ClickHouse Performance Benchmarking on ECS for Log Storage and Querying

Imagine being a Formula One driver, racing at breakneck speeds, but without any telemetry data to guide you. It’s a thrilling ride, but one wrong turn or an overheating engine could lead to disaster. Just like a pit crew relies on performance metrics to optimize the car’s speed and handling, we rely on observability in ClickHouse to monitor the health of our data systems for storing and querying logs. These metrics provide crucial insights, allowing us to identify bottlenecks, prevent outages, and fine-tune performance, ensuring our data engine runs as smoothly and efficiently as a championship-winning race car.

In this blog, we’ll focus on performance benchmarking ClickHouse on AWS ECS in the context of log storage and querying, analyzing key system metrics like CPU usage, memory consumption, disk I/O, and row insertion rates across varying data ingestion volumes.

For setting up the ClickHouse cluster, we followed the ClickHouse replication architecture guide and the AWS CloudFormation ClickHouse cluster setup. Using these resources, we replicated the setup on ECS, allowing us to run performance benchmarking tests on the environment.

For this benchmarking, we deployed ClickHouse version 24.3.12.75 for both clickhouse-server and clickhouse-keeper. Our ECS cluster configuration included a fault-tolerant setup with 1 shard and 2 replicas, composed of 2 ClickHouse server nodes and 3 ClickHouse Keeper nodes. Each node was provisioned on m5.xlarge instances, ensuring the necessary resources to handle our high-ingestion and query-intensive workloads.

By examining performance metrics during the ingestion of 1 million, 5 million, 10 million, and 66 million logs, we aim to provide a quantitative analysis of how system behavior changes as the load increases.

(Provided data):

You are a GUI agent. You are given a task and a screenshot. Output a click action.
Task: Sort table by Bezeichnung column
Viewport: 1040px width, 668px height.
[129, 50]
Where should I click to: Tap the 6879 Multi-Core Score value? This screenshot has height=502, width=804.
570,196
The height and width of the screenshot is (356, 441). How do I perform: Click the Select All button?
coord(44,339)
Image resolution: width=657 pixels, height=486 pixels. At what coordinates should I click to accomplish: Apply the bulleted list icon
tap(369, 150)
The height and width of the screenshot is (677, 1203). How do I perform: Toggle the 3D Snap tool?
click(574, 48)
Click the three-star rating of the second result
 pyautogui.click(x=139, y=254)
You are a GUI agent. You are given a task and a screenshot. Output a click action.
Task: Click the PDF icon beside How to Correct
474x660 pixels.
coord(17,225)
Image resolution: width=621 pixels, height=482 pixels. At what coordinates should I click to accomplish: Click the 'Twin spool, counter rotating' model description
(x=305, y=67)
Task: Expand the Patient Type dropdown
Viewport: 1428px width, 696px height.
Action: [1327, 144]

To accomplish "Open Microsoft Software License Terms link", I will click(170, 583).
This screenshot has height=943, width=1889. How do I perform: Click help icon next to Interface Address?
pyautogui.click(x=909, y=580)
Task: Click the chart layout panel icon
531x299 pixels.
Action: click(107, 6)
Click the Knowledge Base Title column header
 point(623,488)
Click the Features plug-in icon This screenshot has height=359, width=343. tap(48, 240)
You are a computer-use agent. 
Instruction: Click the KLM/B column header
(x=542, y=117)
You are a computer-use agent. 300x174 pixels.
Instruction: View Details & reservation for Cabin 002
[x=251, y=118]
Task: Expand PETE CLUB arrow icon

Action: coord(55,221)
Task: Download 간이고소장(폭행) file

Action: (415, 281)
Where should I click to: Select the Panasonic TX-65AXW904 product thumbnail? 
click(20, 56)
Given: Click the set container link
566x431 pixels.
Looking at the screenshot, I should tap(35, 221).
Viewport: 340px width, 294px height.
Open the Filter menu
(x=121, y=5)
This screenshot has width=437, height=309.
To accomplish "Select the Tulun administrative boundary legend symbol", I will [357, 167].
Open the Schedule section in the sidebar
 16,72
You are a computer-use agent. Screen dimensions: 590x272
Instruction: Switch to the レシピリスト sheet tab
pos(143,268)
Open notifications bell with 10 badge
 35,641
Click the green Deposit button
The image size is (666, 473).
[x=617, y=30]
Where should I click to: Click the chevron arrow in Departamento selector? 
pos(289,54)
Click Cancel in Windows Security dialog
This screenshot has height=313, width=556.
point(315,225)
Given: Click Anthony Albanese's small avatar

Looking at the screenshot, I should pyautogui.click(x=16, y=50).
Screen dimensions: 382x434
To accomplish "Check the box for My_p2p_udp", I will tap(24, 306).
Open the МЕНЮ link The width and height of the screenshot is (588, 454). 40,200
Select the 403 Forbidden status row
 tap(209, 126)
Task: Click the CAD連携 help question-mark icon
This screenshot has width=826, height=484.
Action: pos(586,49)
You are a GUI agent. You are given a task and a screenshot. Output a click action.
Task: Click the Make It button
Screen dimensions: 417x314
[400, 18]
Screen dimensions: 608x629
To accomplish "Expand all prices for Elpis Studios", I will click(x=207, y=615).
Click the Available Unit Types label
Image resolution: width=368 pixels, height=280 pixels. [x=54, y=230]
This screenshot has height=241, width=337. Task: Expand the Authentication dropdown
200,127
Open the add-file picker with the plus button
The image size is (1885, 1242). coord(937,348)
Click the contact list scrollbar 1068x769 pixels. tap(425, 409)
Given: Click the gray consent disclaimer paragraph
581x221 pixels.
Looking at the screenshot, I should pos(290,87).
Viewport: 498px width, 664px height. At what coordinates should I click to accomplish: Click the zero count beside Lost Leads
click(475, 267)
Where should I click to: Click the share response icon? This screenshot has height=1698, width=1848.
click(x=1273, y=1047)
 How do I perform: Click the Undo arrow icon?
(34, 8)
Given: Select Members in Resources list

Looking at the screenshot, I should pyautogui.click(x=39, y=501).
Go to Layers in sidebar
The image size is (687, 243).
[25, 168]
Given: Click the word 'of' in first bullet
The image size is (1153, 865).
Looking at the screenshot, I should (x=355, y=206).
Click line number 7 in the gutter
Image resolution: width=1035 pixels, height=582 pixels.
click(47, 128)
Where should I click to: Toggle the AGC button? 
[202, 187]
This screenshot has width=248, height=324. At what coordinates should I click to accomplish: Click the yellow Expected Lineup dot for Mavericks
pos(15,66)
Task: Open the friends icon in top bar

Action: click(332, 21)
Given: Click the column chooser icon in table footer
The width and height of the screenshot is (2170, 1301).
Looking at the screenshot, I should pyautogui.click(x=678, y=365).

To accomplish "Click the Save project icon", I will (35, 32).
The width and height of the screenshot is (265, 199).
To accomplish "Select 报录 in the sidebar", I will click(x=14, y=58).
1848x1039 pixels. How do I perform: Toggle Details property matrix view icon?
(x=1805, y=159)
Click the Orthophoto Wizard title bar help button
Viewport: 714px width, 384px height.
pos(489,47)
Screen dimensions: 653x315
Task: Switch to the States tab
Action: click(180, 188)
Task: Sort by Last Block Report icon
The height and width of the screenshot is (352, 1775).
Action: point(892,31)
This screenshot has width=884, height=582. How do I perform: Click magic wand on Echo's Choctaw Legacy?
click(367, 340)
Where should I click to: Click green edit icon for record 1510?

(Problems to work on):
[1] Answer these questions about the ClickHouse benchmarking text:
(a) Which ClickHouse version was deployed for the benchmarking?
(b) What instance type was each node provisioned on?
(c) How many ClickHouse Keeper nodes did the cluster include?
[2] Recast part of the records as a Markdown table with the columns "Row" and "Line", leaving out any blank lines. Begin at the line that contains "will click(170, 583)." and stop after the line that contains "Click the Features".
The text and the records come from separate, unrelated sources.

(Answers by task):
[1]
(a) 24.3.12.75
(b) m5.xlarge
(c) 3

[2]
| Row | Line |
|---|---|
| 1 | To accomplish "Open Microsoft Software License Terms link", I will click(170, 583). |
| 2 | This screenshot has height=943, width=1889. How do I perform: Click help icon next to Interface Address? |
| 3 | pyautogui.click(x=909, y=580) |
| 4 | Task: Click the chart layout panel icon |
| 5 | 531x299 pixels. |
| 6 | Action: click(107, 6) |
| 7 | Click the Knowledge Base Title column header |
| 8 |  point(623,488) |
| 9 | Click the Features plug-in icon This screenshot has height=359, width=343. tap(48, 240) |